Did North Korea use cyberattack money to buy nuclear weapons?
Authors of UN report claim North Korea stole $2bn through cyberattacks and used it to bolster its weapons programmes.
North Korea has generated an estimated $2bn for its weapons of mass destruction programmes using “widespread and increasingly sophisticated” cyberattacks to steal from banks and cryptocurrency exchanges, according to a confidential United Nations report seen by Reuters on Monday.
Pyongyang also “continued to enhance its nuclear and missile programmes although it did not conduct a nuclear test or ICBM [intercontinental ballistic missile] launch,” said the report, which was sent to the UN Security Council’s North Korea sanctions committee by independent experts monitoring compliance over the past six months.
The North Korean mission to the UN did not respond to a request for comment on the report, which was submitted to the Security Council committee last week.
The report said North Korea “used cyberspace to launch increasingly sophisticated attacks to steal funds from financial institutions and cryptocurrency exchanges to generate income”. The country also used cyberspace to launder the stolen money, the report said.
“Democratic People’s Republic of Korea cyber actors, many operating under the direction of the Reconnaissance General Bureau, raise money for its WMD [weapons of mass destruction] programmes, with total proceeds to date estimated at up to two billion US dollars,” the report said.
North Korea is formally known as the Democratic People’s Republic of Korea (DPRK). The Reconnaissance General Bureau is a top North Korean military intelligence agency.
The independent experts addressing the UN said they are investigating “at least 35 reported instances of DPRK actors attacking financial institutions, cryptocurrency exchanges and mining activity designed to earn foreign currency” in some 17 countries.

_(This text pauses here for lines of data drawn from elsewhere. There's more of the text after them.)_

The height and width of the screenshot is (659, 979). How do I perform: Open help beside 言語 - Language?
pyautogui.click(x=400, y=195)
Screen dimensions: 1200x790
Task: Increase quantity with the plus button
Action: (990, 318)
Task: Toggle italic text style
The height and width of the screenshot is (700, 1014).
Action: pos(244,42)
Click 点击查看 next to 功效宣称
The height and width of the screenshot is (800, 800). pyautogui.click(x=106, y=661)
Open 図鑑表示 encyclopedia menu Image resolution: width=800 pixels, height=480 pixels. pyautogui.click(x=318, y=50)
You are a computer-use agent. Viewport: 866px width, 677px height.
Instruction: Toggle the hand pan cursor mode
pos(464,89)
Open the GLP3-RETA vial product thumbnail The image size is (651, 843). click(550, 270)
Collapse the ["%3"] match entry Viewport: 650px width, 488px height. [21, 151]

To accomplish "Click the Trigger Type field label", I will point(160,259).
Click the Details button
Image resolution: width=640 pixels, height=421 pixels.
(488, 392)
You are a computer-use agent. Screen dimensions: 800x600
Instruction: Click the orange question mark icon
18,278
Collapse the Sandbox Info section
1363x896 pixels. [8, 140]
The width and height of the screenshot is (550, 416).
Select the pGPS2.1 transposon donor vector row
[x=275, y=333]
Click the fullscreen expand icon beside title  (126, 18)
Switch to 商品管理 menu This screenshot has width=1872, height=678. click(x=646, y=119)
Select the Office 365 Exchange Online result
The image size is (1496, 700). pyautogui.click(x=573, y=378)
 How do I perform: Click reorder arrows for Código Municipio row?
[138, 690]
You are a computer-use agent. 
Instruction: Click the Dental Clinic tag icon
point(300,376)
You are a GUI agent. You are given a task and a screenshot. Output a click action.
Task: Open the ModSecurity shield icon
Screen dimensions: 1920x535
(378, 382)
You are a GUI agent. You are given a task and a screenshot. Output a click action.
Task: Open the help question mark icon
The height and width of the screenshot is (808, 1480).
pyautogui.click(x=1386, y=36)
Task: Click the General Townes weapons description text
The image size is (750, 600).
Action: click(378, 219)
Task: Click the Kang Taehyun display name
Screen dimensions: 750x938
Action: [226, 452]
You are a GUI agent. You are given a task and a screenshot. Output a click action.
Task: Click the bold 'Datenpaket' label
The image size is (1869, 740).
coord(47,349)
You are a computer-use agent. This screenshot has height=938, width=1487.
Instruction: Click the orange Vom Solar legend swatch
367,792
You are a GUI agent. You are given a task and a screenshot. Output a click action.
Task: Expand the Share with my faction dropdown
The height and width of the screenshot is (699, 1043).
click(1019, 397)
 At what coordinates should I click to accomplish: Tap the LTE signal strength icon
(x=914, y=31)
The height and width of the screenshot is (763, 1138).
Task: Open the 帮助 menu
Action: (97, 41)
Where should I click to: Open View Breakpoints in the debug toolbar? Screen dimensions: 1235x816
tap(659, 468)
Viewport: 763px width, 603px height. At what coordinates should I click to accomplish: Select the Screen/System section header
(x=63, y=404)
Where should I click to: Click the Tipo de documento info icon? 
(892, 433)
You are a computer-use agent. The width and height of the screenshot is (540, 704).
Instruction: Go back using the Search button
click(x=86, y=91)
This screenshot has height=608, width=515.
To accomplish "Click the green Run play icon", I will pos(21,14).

The experts also said North Korea’s attacks against cryptocurrency exchanges allowed it “to generate income in ways that are harder to trace and subject to less government oversight and regulation than the traditional banking sector”.
The Security Council has unanimously imposed sanctions on North Korea since 2006 in a bid to choke funding for Pyongyang’s nuclear and ballistic missile programmes. The Council has banned exports including coal, iron, lead, textiles and seafood, and capped imports of crude oil and refined petroleum products.
United States President Donald Trump has met with North Korea leader Kim Jong Un three times, most recently in June, when he became the first sitting US president to set foot in North Korea at the Demilitarized Zone (DMZ) between North and South Korea.
Trump and Kim Jong Un agreed to resume stalled talks aimed at getting Pyongyang to give up its nuclear weapons programme. The talks have yet to continue, and in July and early August, North Korea carried out three short-range missiles tests in eight days.
When asked about the UN report, a United States Department of State spokeswoman said, “We call upon all responsible states to take action to counter North Korea’s ability to conduct malicious cyber activity, which generates revenue that supports its unlawful WMD and ballistic missile programmes.”
The UN report was completed before last week’s missile launches by North Korea, but noted that “missile launches in May and July enhanced its overall ballistic missile capabilities”.
The independent experts who wrote the report said that despite the diplomatic efforts, they found “continued violations” of UN sanctions.
“For example, the DPRK continued to violate sanctions through ongoing illicit ship-to-ship transfers and procurement of WMD-related items and luxury goods,” the UN report stated.